It’s been a long week, a lot of mishaps. If I want to even call it that. Let’s see I finally ventured out Thurs afternot wanting to wait. On dealing with the icy driveway.to get to an appt and just get out as well. I do not know if that was a mistake to get out that day or the lack of staying in too long.on my way home on Thurs night, I happened to get hit by a truck that I believe was driving. A bit. too fast because I honestly looked as I left the parking lot and ventured out on to the busy road. It was clear until I heard a loud crunch and realized I had been hit. I am okay as the guy that collided with me is. Also, my driver’s side door has minor damage. I manage to get back out with my son on Friday for a long drive four hours later 😊 he estimated wrong how far it was the truck he wanted to look at. I was okay with it him, and I had a great day together. Today it’s Saturday evening, and it’s the longest day literally. Getting dark around 4 is horrible and my thoughts are reflecting back to this last week and it’s not good. I do not do well with sitting around. And that’s what it’s been today. I am hoping I can settle in a bit cozy in on the couch with some hot tea and my chrome book and watch a movie peacefully. And settle my thoughts. I am anxiously waiting for this holiday to go by and get some kind of normalcy back. If that. I just need a week to get back and do my appts and me time. and stop thinking about everything and just do and stop worrying if I did enough for this Christmas. Oh, what it’s become. My kids are adults, and I need to let go of the should of and have to’s, which I am so good at. And wishing someone could get on board with switching it up a bit now. Sadly things do change. And I am good with it .its healthy to change.but my partner hmm not.. And it’s frustrating. Like I said long yr long day and too much thinking ng and not doing.

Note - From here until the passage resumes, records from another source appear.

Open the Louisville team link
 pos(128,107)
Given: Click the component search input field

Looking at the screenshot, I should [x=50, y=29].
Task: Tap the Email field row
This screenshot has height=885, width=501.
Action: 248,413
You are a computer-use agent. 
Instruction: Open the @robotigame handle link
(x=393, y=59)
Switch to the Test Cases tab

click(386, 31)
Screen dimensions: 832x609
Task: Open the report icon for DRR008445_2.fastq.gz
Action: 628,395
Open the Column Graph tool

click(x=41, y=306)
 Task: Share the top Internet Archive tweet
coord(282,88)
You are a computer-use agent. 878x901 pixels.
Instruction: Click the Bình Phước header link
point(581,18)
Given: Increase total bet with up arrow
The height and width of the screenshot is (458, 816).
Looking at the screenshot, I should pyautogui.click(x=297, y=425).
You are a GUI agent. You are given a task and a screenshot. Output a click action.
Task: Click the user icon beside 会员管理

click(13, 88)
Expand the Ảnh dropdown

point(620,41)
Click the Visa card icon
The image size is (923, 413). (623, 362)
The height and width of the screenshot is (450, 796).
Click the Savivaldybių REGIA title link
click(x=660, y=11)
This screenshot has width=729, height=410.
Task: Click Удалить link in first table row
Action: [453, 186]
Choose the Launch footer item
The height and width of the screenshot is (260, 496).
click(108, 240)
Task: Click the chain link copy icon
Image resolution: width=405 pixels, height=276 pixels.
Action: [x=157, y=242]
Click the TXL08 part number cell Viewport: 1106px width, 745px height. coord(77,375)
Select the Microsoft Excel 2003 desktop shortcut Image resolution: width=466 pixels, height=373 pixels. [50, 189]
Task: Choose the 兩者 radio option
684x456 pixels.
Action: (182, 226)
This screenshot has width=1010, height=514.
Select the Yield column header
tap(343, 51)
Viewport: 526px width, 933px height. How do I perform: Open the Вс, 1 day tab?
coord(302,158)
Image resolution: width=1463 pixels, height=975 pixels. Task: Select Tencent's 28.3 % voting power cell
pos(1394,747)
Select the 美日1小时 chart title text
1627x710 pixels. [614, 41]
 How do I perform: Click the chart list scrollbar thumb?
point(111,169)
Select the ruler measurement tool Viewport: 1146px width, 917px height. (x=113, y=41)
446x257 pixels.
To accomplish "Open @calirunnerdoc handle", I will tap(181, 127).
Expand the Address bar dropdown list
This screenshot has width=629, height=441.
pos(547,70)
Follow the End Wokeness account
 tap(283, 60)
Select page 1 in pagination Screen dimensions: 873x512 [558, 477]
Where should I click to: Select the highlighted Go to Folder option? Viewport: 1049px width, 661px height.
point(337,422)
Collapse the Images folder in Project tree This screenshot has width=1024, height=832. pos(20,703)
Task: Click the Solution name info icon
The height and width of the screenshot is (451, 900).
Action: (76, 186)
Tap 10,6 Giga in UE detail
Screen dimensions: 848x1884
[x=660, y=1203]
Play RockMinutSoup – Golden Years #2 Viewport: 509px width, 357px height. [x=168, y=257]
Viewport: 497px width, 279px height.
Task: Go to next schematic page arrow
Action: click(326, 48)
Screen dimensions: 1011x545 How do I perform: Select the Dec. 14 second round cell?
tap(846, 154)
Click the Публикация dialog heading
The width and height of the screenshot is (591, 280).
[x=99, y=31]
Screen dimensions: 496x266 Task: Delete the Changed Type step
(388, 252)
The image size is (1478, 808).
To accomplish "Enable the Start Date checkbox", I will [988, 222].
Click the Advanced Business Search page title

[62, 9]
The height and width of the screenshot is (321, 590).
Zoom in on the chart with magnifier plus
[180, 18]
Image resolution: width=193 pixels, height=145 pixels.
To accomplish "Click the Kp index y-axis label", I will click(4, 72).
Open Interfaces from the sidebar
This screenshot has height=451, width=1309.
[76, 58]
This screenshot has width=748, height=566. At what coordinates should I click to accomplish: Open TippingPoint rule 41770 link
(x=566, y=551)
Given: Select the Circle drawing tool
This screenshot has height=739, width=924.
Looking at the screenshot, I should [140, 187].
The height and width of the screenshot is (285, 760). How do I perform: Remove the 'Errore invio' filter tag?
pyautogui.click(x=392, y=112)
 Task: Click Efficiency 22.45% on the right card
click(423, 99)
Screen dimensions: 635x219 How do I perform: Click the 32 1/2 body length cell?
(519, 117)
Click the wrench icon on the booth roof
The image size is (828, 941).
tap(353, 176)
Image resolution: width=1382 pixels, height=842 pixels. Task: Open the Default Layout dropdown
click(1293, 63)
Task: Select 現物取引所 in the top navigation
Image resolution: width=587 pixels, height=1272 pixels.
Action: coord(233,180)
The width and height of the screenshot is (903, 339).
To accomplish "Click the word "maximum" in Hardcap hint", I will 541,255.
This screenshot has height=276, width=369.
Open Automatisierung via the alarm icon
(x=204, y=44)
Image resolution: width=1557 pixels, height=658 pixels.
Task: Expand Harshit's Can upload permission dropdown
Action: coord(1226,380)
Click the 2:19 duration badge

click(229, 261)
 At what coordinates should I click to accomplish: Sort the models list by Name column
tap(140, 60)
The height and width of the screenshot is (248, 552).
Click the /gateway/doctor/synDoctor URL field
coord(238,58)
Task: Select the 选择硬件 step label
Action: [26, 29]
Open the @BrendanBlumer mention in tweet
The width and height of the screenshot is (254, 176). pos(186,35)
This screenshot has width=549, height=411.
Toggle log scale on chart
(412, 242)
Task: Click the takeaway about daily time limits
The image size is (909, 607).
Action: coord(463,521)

It’s Tuesday the sun is shining the temps are mild . I’m sitting here thinking it’s a home kind of day… I’ll make my homemade chicken and rice soup. For dinner. Catch up on my daytime shows while cooking.. The day will be quiet ,hubby at work my kids out and about. And that is fine . I’m embracing the quietness today . It’s odd how lately when there is a full moon I can’t sleep well at night well not that part that is odd it’s the feeling of content, some people when there is a full moon feel anxious or no different . I’m going to embrace this feeling . Why not. After soup and shows are done I will tackle my reading I’ve been wanting to do.. and just let the day just be . I think we need times like this . I know I spend a lot of time at home but I’m usually doing what needs to be done within my limits. And thinking A LOT ! Right now enjoying my coffee and catching up on the morning news.
Loving our new used leather sectional but I m looking desperately for a cover for it . Leather is not easy to keep safe with a cat around .. it worries me a bit the family who had it before at dogs but were not allowed on furniture . And let’s just say it’s not easy with sizing and the fact they come in sections the cover so $ adds up but I figure being free I can splurge a bit on a cover. I may need my son to search the internet for this . He’s pretty good at researching things and finding a good price … too good at times . 😂 okay it’s time to finish my coffee. Enjoy your day!
Today was a quiet day hubby at work . My daughter home but with her boyfriend down in her place as she came up off and on doing laundry . Miss Abigail enjoyed the sun in her chair while the winds had calmed. Cold but the sun was nice and bright. That was nice to see. Thankfully the power stayed on throughout the night . Sadly for some their power was out. I believe for the most part power is back on . Tomorrow more snow coming our way . Grr… I think we are all ready for Spring . … even though my son does want some when he gets home so he can go snowboarding. I believe will have some .
My son has been quiet the last few nights even tho he can be on his phone at 5 in the evening. I’m sure he is .. chatting with friends , listening to music , on all is social media sites. Soon he will be home and he will be able to see him ..it’s fine if he’s quiet are way. I’ve been reading my daughters book she let me borrow. at night and my hubby watching the news .. so it’s fine . The temps have dropped so the house is making cracking noises .. it could be bit of a noisy night. 🙂I quest I’ll settle in bed and read my book . Goodnight everyone.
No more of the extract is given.